Text for analysis -
+++

General Discusses Chlorine Bombs, Helicopter Shoot-downs
By Jim Garamone
American Forces Press Service
WASHINGTON, Feb. 22, 2007 The enemy in Iraq is adaptive, and is interested in “catastrophic attacks,” the commander of coalition ground forces in Iraq said today.
Army Lt. Gen. Raymond T. Odierno, commander of Multinational Corps Iraq, met with Pentagon reporters over a satellite link from Baghdad.
Insurgents blew up a tanker filled with chlorine yesterday in southern Baghdad. The attack killed at least two people and wounded more than 30. Coalition officials in Baghdad said this could be an escalation in the insurgent attacks.
The attacks are meant to cause fear, and chlorine gas – which was used as a chemical agent in World War I – could be an attempt to cause more fear, officials said.
U.S. soldiers operating 12 miles northwest of Fallujah discovered a car bomb factory Feb. 20, Odierno said. They found numerous artillery rounds, mortar rounds, bombs, rockets, gutted anti-aircraft shells, a pickup truck and three other vehicles that were already in various stages of preparations as car bombs.
“We also found ingredients to be used to devise or enhance explosives such as fertilizer and chlorine cylinders,” the general said.
The introduction of chlorine illustrates that the enemy continues to alter its tactics, Odierno said.
“What they're trying to do is try to adapt in such ways where they can continue to create instability, and that's what they're doing, especially with these chlorine (vehicle-borne improvised explosive devices),” he said.
But as the enemy changes its tactics, he noted, so will coalition forces.
The general said eight coalition helicopters have been shot down since Jan. 20. A UH-60 Black Hawk came down yesterday north of Baghdad. The cause of that downing is still being investigated, Odierno said, but initial reports indicate enemy fire brought it down.
“We are aggressively examining the conditions of each incident and adapting tactics and techniques to address the issue.”
The helicopters may have run into enemy ambush sites, Odierno said.
“We are studying those intently, and we're trying to learn from those, and we will learn from those and we will adapt our tactics,” he said. “I think they've probably been trying to do this for a long time, but my guess is we have a cell out there that's somewhat effective.”

+++

Dataset excerpt -

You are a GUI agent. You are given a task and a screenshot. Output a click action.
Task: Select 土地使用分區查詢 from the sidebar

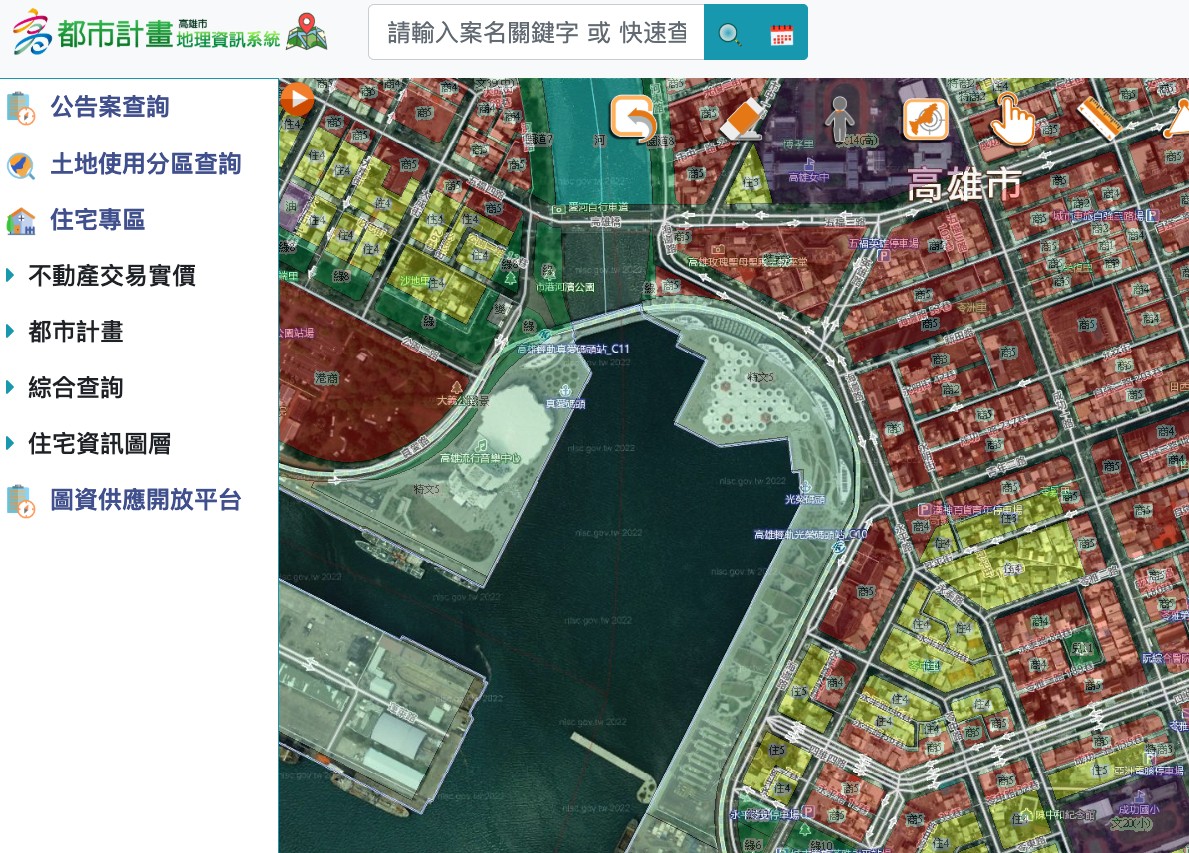(x=146, y=162)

+++

Problems to work on -
(a) Using the article on chlorine bombs and helicopter shoot-downs, answer each question:
(i) How many people were wounded in the chlorine tanker attack in southern Baghdad?
(ii) Where did U.S. soldiers discover the car bomb factory?
(iii) How many coalition helicopters have been shot down since Jan. 20?
(b) Return a passage from the article on chlorine bombs and helicopter shoot-downs, unchanged. Begin at the words "General Discusses Chlorine" and stop after "link from Baghdad.".

Answers for each item -
(a)
(i) More than 30.
(ii) 12 miles northwest of Fallujah.
(iii) Eight.

(b)
General Discusses Chlorine Bombs, Helicopter Shoot-downs
By Jim Garamone
American Forces Press Service
WASHINGTON, Feb. 22, 2007 The enemy in Iraq is adaptive, and is interested in “catastrophic attacks,” the commander of coalition ground forces in Iraq said today.
Army Lt. Gen. Raymond T. Odierno, commander of Multinational Corps Iraq, met with Pentagon reporters over a satellite link from Baghdad.